What makes J&J special is twofold. First, healthcare isn't a cyclical business. Since we don't get to control when we get sick or what ailment(s) we develop, it leads to consistent demand and predictable cash flow in any economic environment. This makes Johnson & Johnson a particularly attractive buy during any stock market correction.

Secondly, J&J has three operating segments, each of which brings something important to the table. Consumer healthcare is slow growing, but it provides predictable cash flow and healthy pricing power. Meanwhile, medical devices are J&J's long-term growth driver that'll help it care for an aging global population. Lastly, pharmaceuticals offer superior margins and growth potential, but branded therapies have a finite period of exclusivity.

Suffice it to say you could do a lot worse than Johnson & Johnson's 3.1% yield.

A worker wearing overalls taking a sip of his Coca-Cola beverage.

Image source: Coca-Cola.


Another well-known stock that should be scooped up aggressively by income seekers is beverage giant Coca-Cola (KO 0.08%). Shares of Coca-Cola have fallen by around a third since mid-February, which has subsequently pushed Coke's dividend north of 4%. Mind you, this is a company that's increased its payout for 58 consecutive years.

Coca-Cola's secret sauce is its geographic diversity and consumer engagement. In terms of the former, Coca-Cola is currently operating in all but one country worldwide (North Korea), providing it plenty of predictable cash flow in developed markets, as well as ample opportunity to grow sales in emerging markets. It's also worth noting that Coke has a whopping 21 beverage brands that are generating at least $1 billion in annual sales.

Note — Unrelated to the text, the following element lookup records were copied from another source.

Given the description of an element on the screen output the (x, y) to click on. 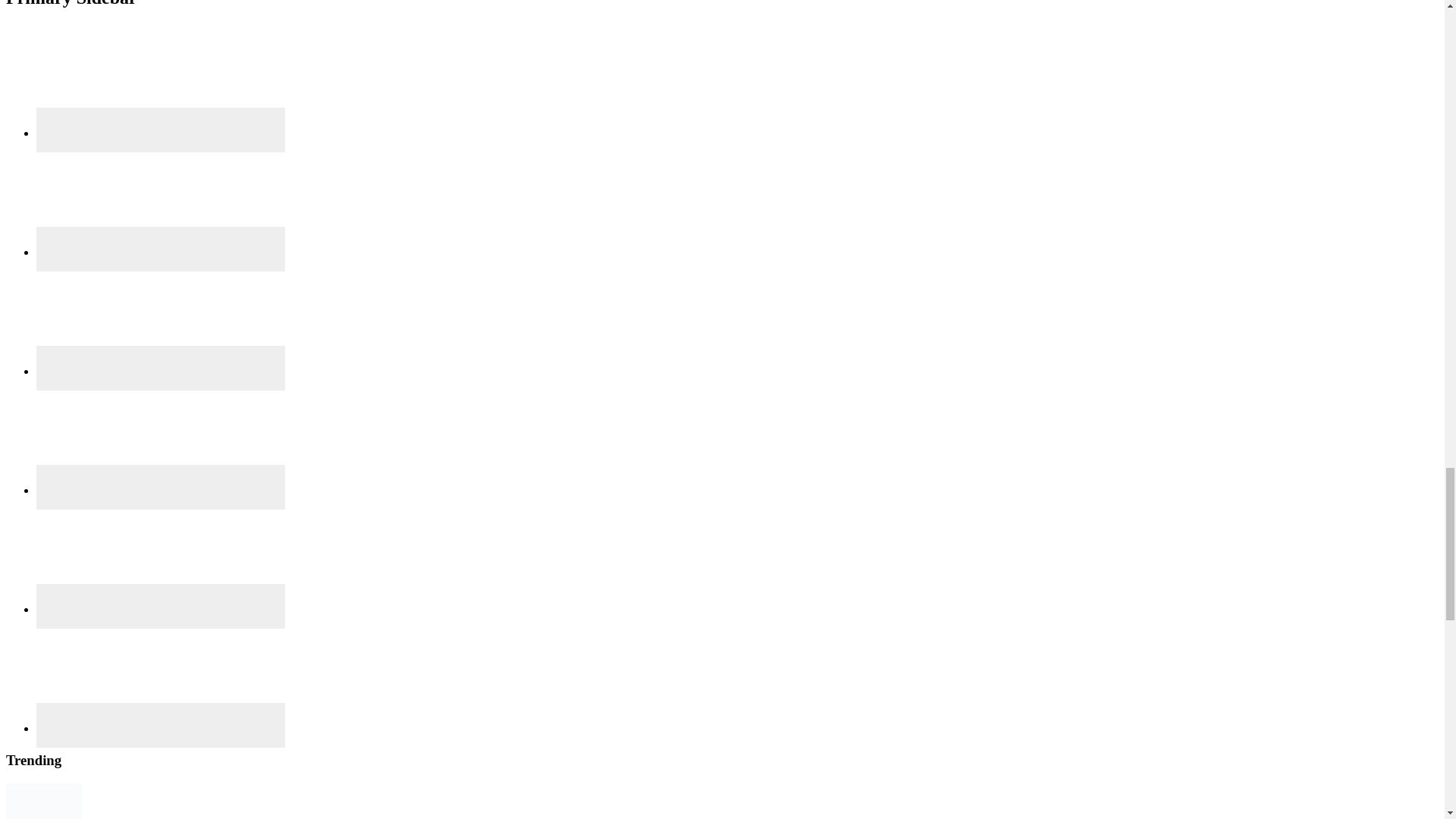
YouTube (160, 675)
GitHub (160, 199)
Instagram (160, 318)
Pinterest (160, 437)
Facebook (160, 80)
Twitter (160, 556)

In terms of engagement, Coca-Cola has a number of ways it's reaching users. Its packaging and holiday-themed imaging have always helped it stand out and connect with consumers of all ages. Lately, we've even seen Coca-Cola turn to social media influencers to broaden the reach of its message.

The point is that no matter what is thrown Coke's way, it just keeps innovating and reaching new customers. That makes it an exceptionally safe dividend stock to never sell.

A family of four seated on the couch, with each person using a smartphone, laptop, or tablet.

Image source: Getty Images.


Sometimes boring business models are the absolute best to add to your portfolio during times of extreme fear. That's why telecom giant AT&T (T 1.27%) and its greater-than-7% yield are worth buying and never selling. AT&T has increased its payout for 36 consecutive years, placing it among the S&P 500's Dividend Aristocrats, along with J&J and Coca-Cola.

One thing that makes AT&T's business model rock solid in virtually any economic environment is the company's wireless division. To begin with, smartphones have become something of a necessary good, meaning consumers will look elsewhere to cut back on other expenses during economic contractions. Further, AT&T's wireless customers are typically on subscription plans. Subscribers are far less likely to cancel what's viewed as a necessary service during periods of economic weakness.

To build on AT&T's key margin segment, the company is also expected to benefit from the rollout of 5G networks. This is the first major upgrade to wireless infrastructure in about a decade, and I'm expecting it'll lead to a long tech upgrade cycle and even higher data usage. That's great for AT&T, because data is king when it comes to margins.

Investors also shouldn't overlook AT&T's streaming assets. While it's expected to see minor erosion of traditional cable assets (e.g., DirecTV) as more streaming services pop up, AT&T should benefit from streaming HBO Max and could even wind up courting consumers from its competitors thanks to its broadened content portfolio, courtesy of its Time Warner acquisition in 2018.

AT&T might be boring, but you'll never go to sleep worrying about the financial state of the company or its delectable dividend.